Task item
An exact reproduction of the records is required, with all images left out.

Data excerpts
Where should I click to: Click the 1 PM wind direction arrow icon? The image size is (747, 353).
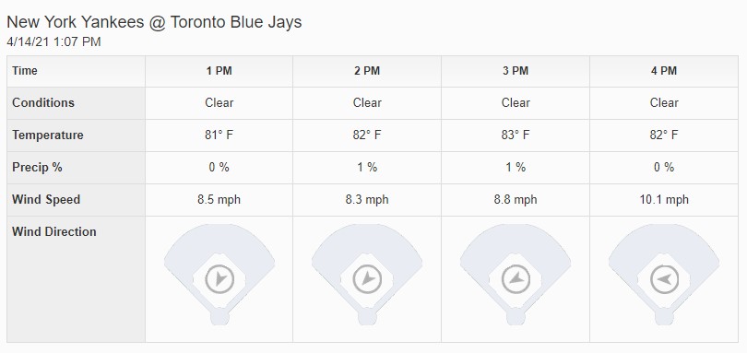coord(219,279)
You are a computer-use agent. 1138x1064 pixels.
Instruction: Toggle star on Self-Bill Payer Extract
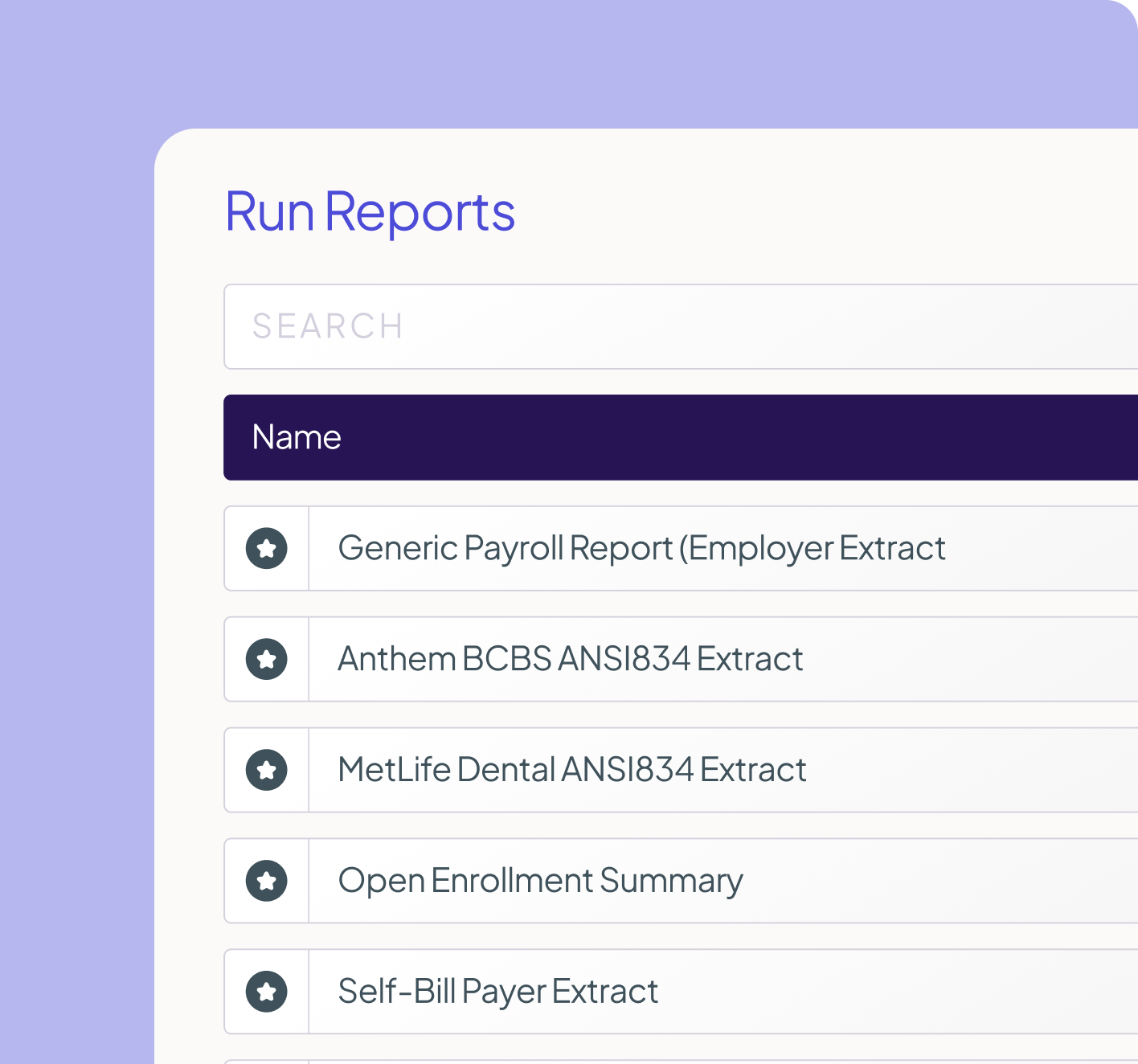pos(267,992)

Your response
Where should I click to: Click the 1 PM wind direction arrow icon? The image size is (747, 353).
coord(219,279)
You are a computer-use agent. 1138x1064 pixels.
Instruction: Toggle star on Self-Bill Payer Extract
pos(267,992)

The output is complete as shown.